The Nanny Years, Part 2

 

“Celine, this is Rebecca’s dad and my Alpha, Cade MacDougall. Cade, this is Celine George.  She grew up in Durango and just finished the American Nanny Academy in Chicago.”

Cade raised an eyebrow at him, then leaned across the desk to shake the girl’s hand. Even though he’d gotten zero sleep last night – Rebecca must’ve known she was in new surroundings and cried for almost five solid hours – Cade managed to look relaxed instead of sluggish as he bestowed his lazy, self-assured smile on the young woman. Every female who stood in front of that smile for more than a second melted like butter under hot lights. Michael couldn’t smile like that if he tried.

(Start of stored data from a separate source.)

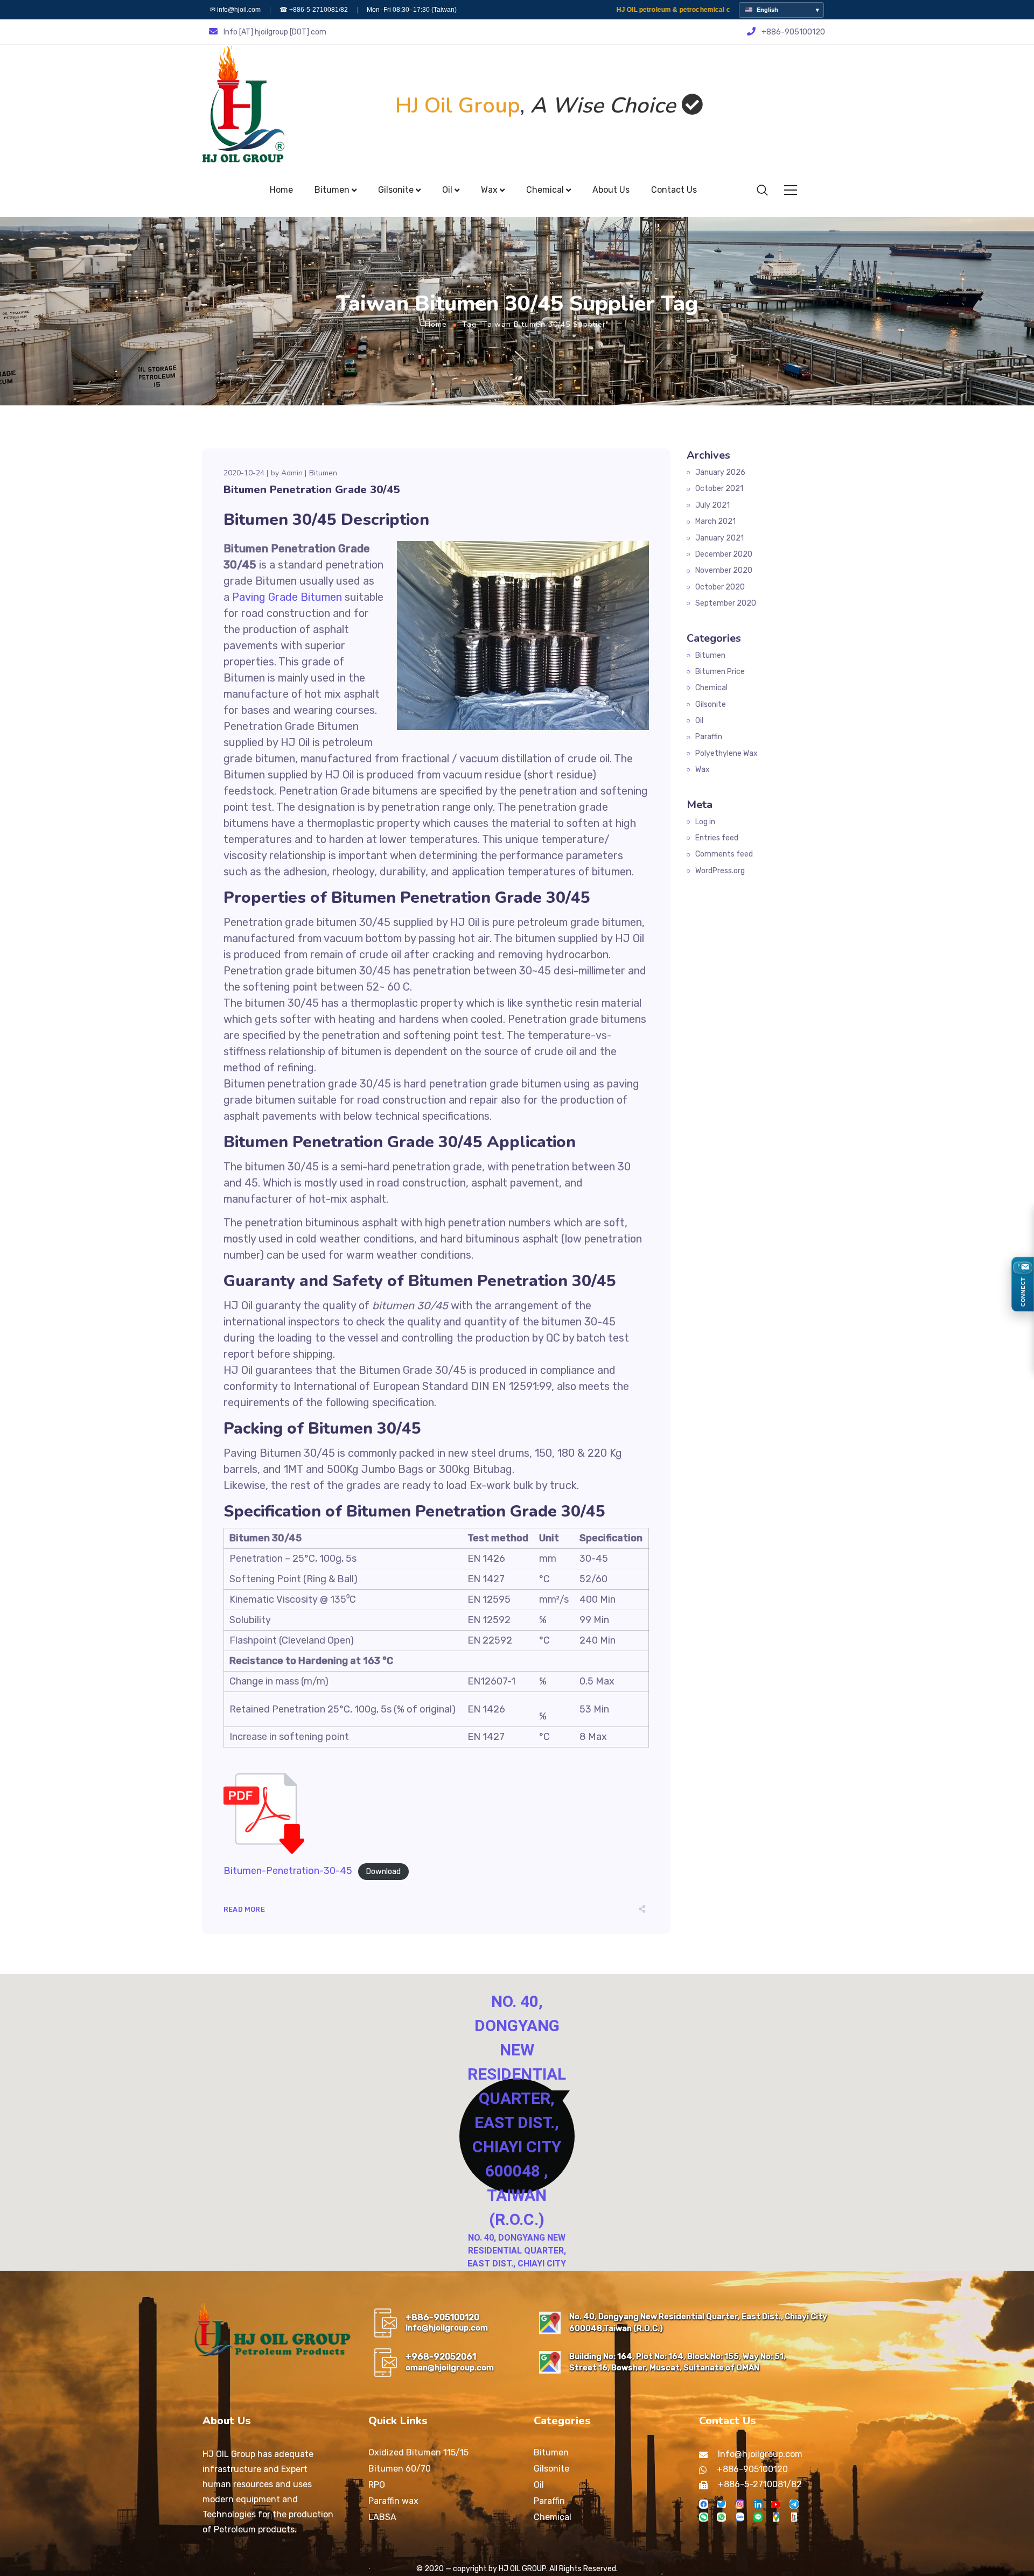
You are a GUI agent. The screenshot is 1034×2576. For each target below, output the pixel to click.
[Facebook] (703, 2504)
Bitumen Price (720, 671)
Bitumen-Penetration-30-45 (287, 1871)
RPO (376, 2485)
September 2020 (725, 603)
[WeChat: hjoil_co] (703, 2517)
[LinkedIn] (758, 2504)
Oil (699, 720)
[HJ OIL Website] (794, 2517)
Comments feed (724, 854)
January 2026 (720, 472)
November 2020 (723, 570)
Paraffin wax (393, 2501)
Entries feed (716, 838)
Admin (292, 473)
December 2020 (723, 554)
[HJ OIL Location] (775, 2517)
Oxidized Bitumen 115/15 (418, 2452)
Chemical (711, 687)
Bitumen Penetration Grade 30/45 (311, 489)
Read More (244, 1909)
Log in (705, 821)
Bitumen (323, 473)
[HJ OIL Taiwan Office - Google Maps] (550, 2323)
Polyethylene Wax (726, 753)
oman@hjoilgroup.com (450, 2368)
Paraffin (708, 736)
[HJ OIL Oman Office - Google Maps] (550, 2362)
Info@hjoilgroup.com (447, 2328)
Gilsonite (710, 704)
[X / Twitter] (721, 2504)
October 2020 (720, 587)
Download (383, 1871)
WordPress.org (720, 870)
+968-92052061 (441, 2357)
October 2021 (719, 488)
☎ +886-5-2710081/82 (314, 9)
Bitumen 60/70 (399, 2468)
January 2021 (719, 538)
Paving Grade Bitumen (287, 597)
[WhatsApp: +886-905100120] (721, 2517)
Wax (702, 769)
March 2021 (715, 521)
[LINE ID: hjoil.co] (758, 2517)
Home (436, 324)
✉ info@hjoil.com (235, 9)
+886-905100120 (442, 2317)
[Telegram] (794, 2504)
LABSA (382, 2517)
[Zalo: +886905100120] (739, 2517)
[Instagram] (739, 2504)
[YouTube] (775, 2504)
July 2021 (712, 505)
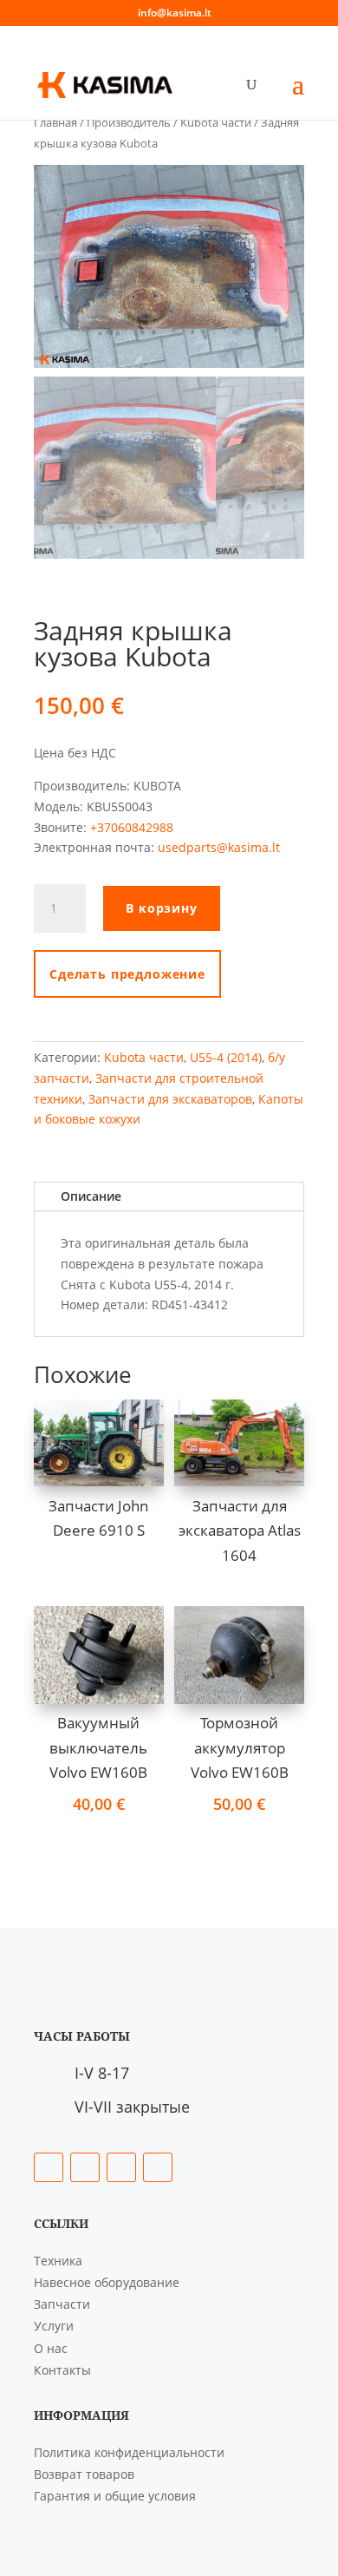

Of course, Cade didn’t have to try.

Leaning against the frame of the open French doors, waiting for his cue to leave, Michael turned at the sound of the front door opening and closing. A knot of young wolves shuffled past and continued down the hallway, very pointedly not looking at the group gathered in the office.

“Michael, why don’t you give us a few minutes here.” Cade was still smiling, but Michael recognized a warning, a hint of imminent fur-chewing, in the clear green eyes:
you’ve
got some explaining to do, wolf.
“But stick around so we can talk afterwards.”

“Sure thing, Boss,” he smiled, meeting Cade’s gaze head on.
Yeah, that’s what I expected.

He waited till Celine was seated in front of Cade’s desk. The scent of her nervousness permeated the office and wafted out into the entry hall. Cade would have her at her ease and chatting comfortably in minutes.

Michael headed for the kitchen, where the three young wolves had gone.

They were pulling sandwich fixings out of the fridge and discussing Celine’s place on the hotness scale.

“Dude, she’s way hotter than Dee Ann. Did you see that ass? Dee Ann doesn’t have an ass like that.”

They were right – Roman’s girlfriend had a nice ass, but nothing like Celine’s.

Still.

“Hey, dicks for brains? Females can’t hear as well as we can, but they can still hear. And you got no business in here anyway, so hit the fridge in your bunkhouse. It’s got just as much food as this one does.”